The whole thing sounds sketchy though. She knew there was an online version that she could have just printed out and given to him, but she came to an electrical forum to ask electricians where to get a free one.

I won't be falling for anything like that again.


----------



## Mshow1323 (Jun 9, 2012)

Seeing as is Pennsylvania is still on the 2008, using the the 2011 for training in school is quite advanced, and not 'sketchy' at all.


----------



## degupita (Jun 5, 2015)

Mshow1323 said:


> Seeing as is Pennsylvania is still on the 2008, using the the 2011 for training in school is quite advanced, and not 'sketchy' at all.


I didn't mean using 2011 is sketchy.
But why would these schools still be using old code books?

Funding problems for new books?


----------



## PghMom (Nov 22, 2015)

degupita said:


> Yeah, but it is already a year after the 2014.
> 
> The whole thing sounds sketchy though. She knew there was an online version that she could have just printed out and given to him, but she came to an electrical forum to ask electricians where to get a free one.
> 
> I won't be falling for anything like that again.


First, I want to thank everyone who offered suggestions and help.

Second, I wanted to clarify why I came here. The free online version cannot be searched, printed, or even copied/pasted into a Microsoft Word file and then printed. Since the student did not have internet access, I was trying to find a way for him to access the material and do his homework.

I don't know why the school wants him to use the 2011 version, and I don't know why he needs the 2011 nec instead of the handbook. That is what the school says he should be using, so that is what I tried to help him find. I don't know why the trade school didn't issue the students the book, since it was needed for class, but I guess it was because most people have access to the Internet and could use the free version online. 

The student is not my child, and I was trying to help him save some money, since he had to use his own money to acquire the materials. In my initial post, I didn't say I only wanted a free version; I said I was looking for suggestions on where I could find the materials free or low cost. I thought someone on an electrician forum might have ideas. I already tried ebay and craigslist without finding anything in the student's price range.

Thanks to two members on this forum, the student now has the 2011 pdf and a draft version of the 2014 pdf. I burned them to a cd and installed them on his grandparent's computer this morning. This will allow him to do his homework. 

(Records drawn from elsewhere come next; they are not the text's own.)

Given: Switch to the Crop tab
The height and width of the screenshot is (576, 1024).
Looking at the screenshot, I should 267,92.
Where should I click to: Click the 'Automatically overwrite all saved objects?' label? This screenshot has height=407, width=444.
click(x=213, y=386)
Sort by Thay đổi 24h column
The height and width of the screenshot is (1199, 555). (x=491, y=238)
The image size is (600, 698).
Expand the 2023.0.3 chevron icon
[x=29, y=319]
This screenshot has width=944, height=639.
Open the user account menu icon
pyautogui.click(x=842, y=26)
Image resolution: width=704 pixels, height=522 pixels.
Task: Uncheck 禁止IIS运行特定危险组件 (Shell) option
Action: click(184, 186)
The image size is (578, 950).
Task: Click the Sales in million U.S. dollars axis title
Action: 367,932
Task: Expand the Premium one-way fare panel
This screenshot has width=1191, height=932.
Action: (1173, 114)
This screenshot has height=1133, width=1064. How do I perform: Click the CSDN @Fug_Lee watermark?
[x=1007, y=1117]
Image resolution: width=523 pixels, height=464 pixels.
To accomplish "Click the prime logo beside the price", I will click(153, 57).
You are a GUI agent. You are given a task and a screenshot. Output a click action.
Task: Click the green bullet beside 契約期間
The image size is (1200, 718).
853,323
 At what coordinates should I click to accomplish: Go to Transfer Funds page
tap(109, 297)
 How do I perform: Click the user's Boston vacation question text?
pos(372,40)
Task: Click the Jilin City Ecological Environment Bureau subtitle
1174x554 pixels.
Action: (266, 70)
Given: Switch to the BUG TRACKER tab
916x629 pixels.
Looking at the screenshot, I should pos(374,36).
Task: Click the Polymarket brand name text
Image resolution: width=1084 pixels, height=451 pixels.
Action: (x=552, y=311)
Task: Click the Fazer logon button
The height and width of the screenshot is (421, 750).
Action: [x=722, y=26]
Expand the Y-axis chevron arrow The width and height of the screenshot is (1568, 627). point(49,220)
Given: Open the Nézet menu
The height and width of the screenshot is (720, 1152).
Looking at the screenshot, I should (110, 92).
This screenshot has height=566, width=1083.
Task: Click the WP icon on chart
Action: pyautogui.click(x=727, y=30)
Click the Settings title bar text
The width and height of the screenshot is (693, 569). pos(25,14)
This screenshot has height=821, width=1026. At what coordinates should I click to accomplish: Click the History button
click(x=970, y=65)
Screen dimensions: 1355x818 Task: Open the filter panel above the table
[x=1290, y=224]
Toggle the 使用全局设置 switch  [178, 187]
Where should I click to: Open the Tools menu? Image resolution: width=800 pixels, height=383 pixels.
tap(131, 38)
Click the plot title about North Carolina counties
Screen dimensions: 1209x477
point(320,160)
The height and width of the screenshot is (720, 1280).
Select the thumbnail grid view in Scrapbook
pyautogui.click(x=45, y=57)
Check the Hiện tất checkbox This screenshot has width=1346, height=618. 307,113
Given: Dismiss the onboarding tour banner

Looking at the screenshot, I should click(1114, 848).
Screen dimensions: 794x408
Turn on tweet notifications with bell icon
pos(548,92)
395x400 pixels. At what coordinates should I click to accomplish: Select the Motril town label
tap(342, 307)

I really appreciate everyone's help and suggestions, and I apologize if I offended anyone with my request. I was just trying to help a student who has wanted to be an electrician for as long as I can remember.


----------



## gnuuser (Jan 13, 2013)

heres a link to some archives
http://www.electriciantalk.com/f5/nec-2014-pdf-code-book-71144/
post number 2


----------



## Dennis Alwon (May 9, 2009)

gnuuser said:


> heres a link to some archives
> http://www.electriciantalk.com/f5/nec-2014-pdf-code-book-71144/
> post number 2


Yes and those archives were removed because they weren't legal. Here is the note I get when I click the link.



> The item is not available due to issues with the item's content.
> If you would like to report this problem as an error report, you may do so here


I asked that we not keep posting links. Either buy copies as you should or give your copy thru pm if that is what you want to do- we can't stop that but your name will be on that copy


----------



## bobbarker (Aug 6, 2015)

You can have my 2011 NEC book


----------



## bobbarker (Aug 6, 2015)

Got your message and I think I sent you a reply maybe 2 by accident!!! If you didn't receive it then let me know.


----------